Part 5 – The Church – Week 3

Week 3:
The Catholicity (and unity) of the Church

For Ratzinger, the catholicity, or universality, of the Church is intrinsically linked to her unity. For she is called to be a unity in diversity: to combine many individuals and groups into the local Church, and then all the local Churches into the one universal Church. This also means respecting local autonomy: not only local practices and traditions like feasts and prayers but also differences in theologies and liturgical rites. The guardian of this unity at the local level is the bishop, and the guardian of unity among the bishops is the Pope. “In a world torn apart,” Ratzinger writes, the Church is thus called to “the sign and means of unity; she is to bridge nations, races, and classes and unite them.”

 

“This brings us to the other word applied to the Church by the Creed: it calls her “catholic”. The shades of meaning acquired by this word during the course of time are numerous, but one main idea can be shown to be decisive from the start. This word refers in a double way to the unity of the Church. It refers, first, to local unity—only the community united with the bishop is the “Catholic Church”, not the sectional groups that have broken away from her, for whatever reasons.

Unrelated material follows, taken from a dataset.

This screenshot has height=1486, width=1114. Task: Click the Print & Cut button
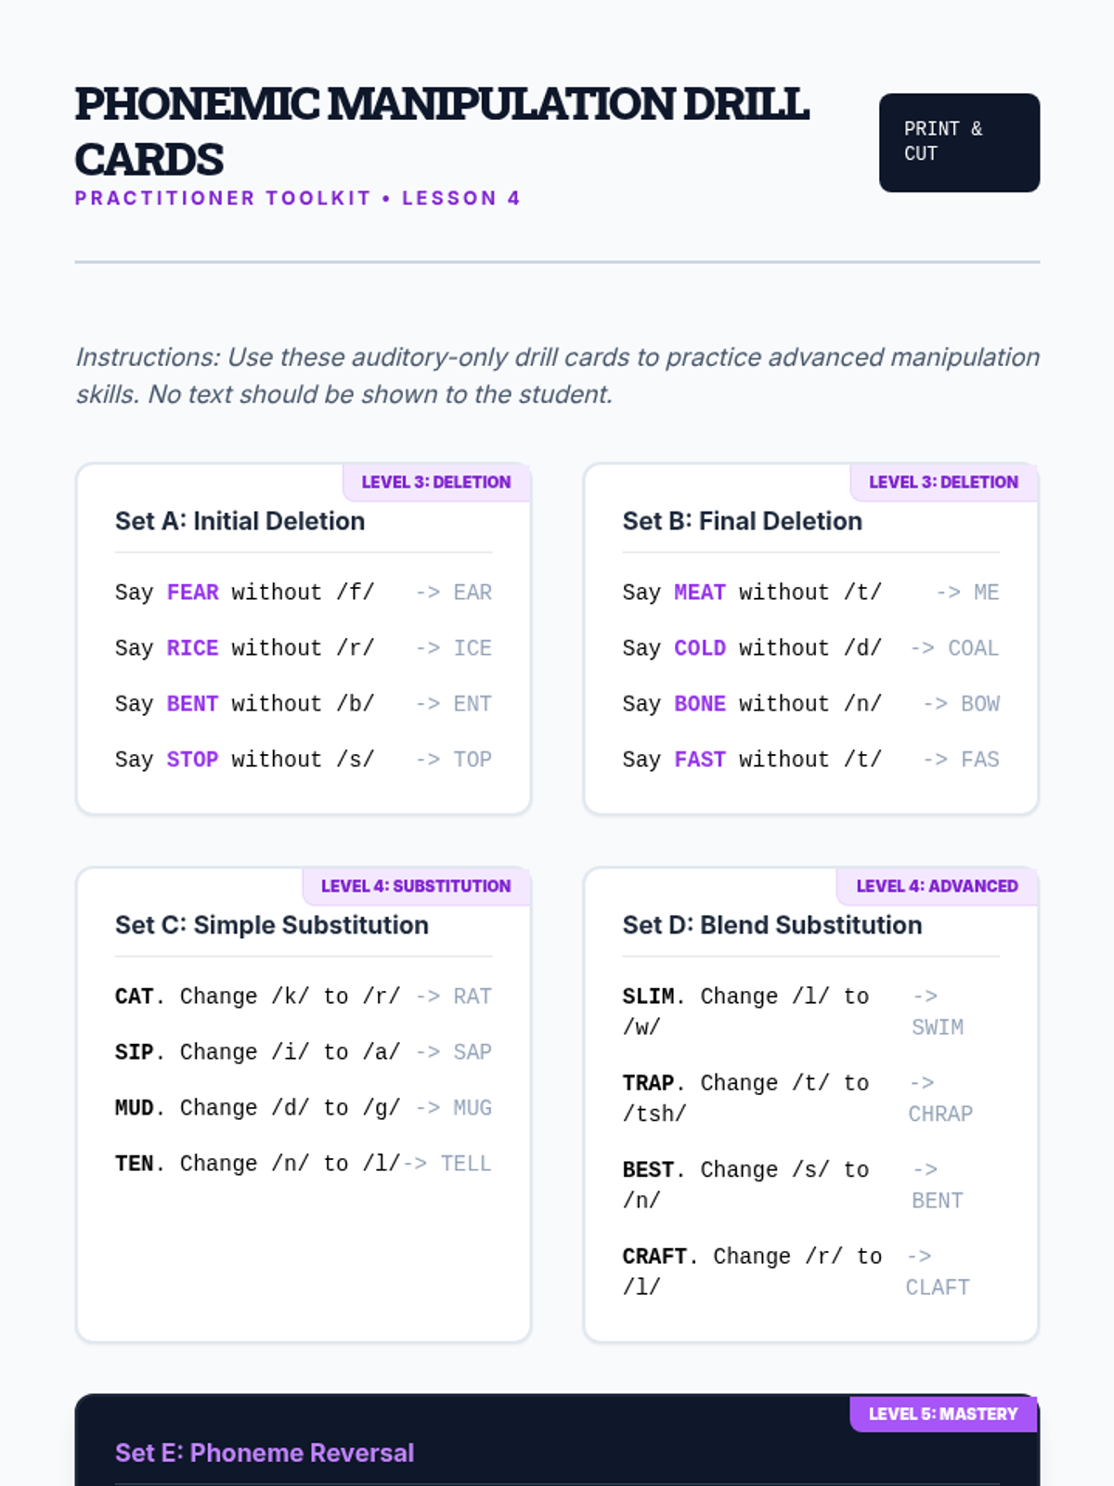click(958, 142)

Second, the term describes the unity formed by the combination of the many local Churches, which are not entitled to encapsulate themselves in isolation; they can only remain the Church by being open to one another, by forming one Church in their common testimony to the Word and in the communion of the eucharistic table, which is open to everyone everywhere. […]

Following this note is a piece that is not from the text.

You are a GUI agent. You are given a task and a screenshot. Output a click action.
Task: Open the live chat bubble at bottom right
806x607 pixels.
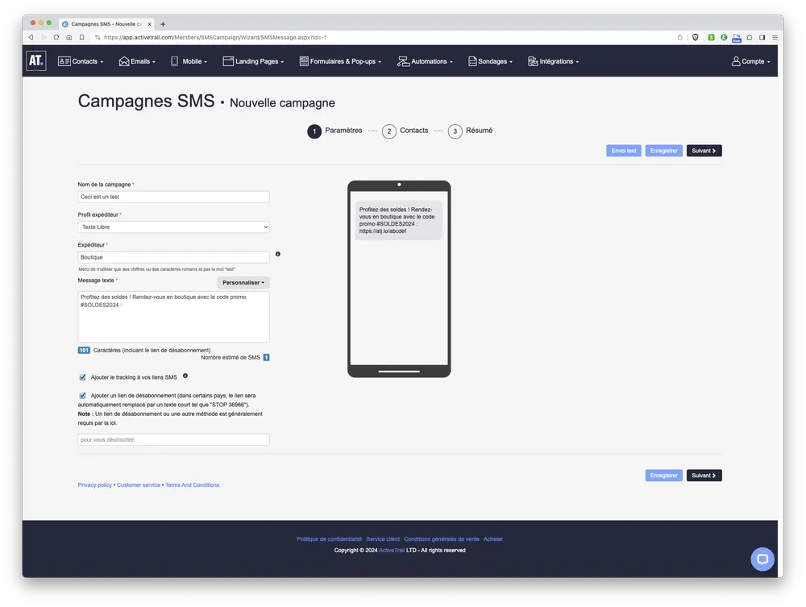click(762, 559)
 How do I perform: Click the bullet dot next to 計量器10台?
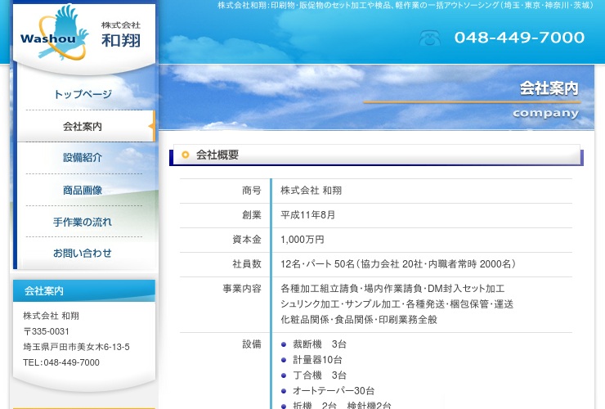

Thus the word “catholic” expresses the episcopal structure of the Church and the necessity for the unity of all the bishops with one another; there is no allusion in the Creed to the crystallization of this unity in the bishopric of Rome. It would indubitably be a mistake to conclude from this that such a focal point was only a secondary development. In Rome, where our Creed arose, this idea was taken for granted from the start. But it is true enough that it is not to be counted as one of the primary elements in the concept of “Church” and certainly cannot be regarded as the point around which the concept was constructed. Rather, the basic elements of the Church appear as forgiveness, conversion, penance, eucharistic communion, and hence plurality and unity: plurality of the local Churches that yet remain “the Church” only through incorporation in the unity of the one Church. This unity is first and foremost the unity of Word and sacrament: the Church is one through the one Word and the one bread. The episcopal organization appears in the background as a means to this unity. [t is not there for its own sake but belongs to the category of means; its position is summed up by the phrase “in order to”: it serves to turn the unity of the local Churches in themselves and among themselves into a reality. The function of the Bishop of Rome would thus be to form the next stage in the category of means.

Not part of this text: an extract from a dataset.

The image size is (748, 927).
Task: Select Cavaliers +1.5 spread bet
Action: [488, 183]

One thing is clear: the Church is not to be deduced from her organization; the organization is to be understood from the Church. But at the same time it is clear that for the visible Church visible unity is more than “organization”. The concrete unity of the common faith testifying to itself in the Word and of the common table of Jesus Christ is an essential part of the sign that the Church is to erect in the world. Only if she is “catholic”, that is, visibly one in spite of all her variety, does she correspond to the demand of the Creed. In a world torn apart, she is to be the sign and means of unity; she is to bridge nations, races, and classes and unite them. How often she has failed in this, we know: even in antiquity it was infinitely difficult for her to be simultaneously the Church of the barbarians and that of the Romans; in modern times she was unable to prevent strife between the Christian nations; and today she is still not succeeding in so uniting rich and poor that the excess of the former becomes the satisfaction of the latter—the ideal of sitting at a common table remains largely unfulfilled. Yet even so one must not forget all the imperatives that have issued from the claim of catholicity; above all, instead of reckoning up the past, we should face the challenge of the present and try in it not only to profess catholicity in the Creed but to make it a reality in the life of our torn world.”

  1. Ratzinger, Introduction to Christianity, Ignatius Press, San Francisco 2004 [1968], 345-347.

 

Questions

  1. What does it mean that the Church is catholic and that she is one?
  2. How can I better support the Pope and Bishops in their task of protecting the unity of the Church, and in helping her legitimate diversity within that unity to flourish, through my prayers and sacrifices?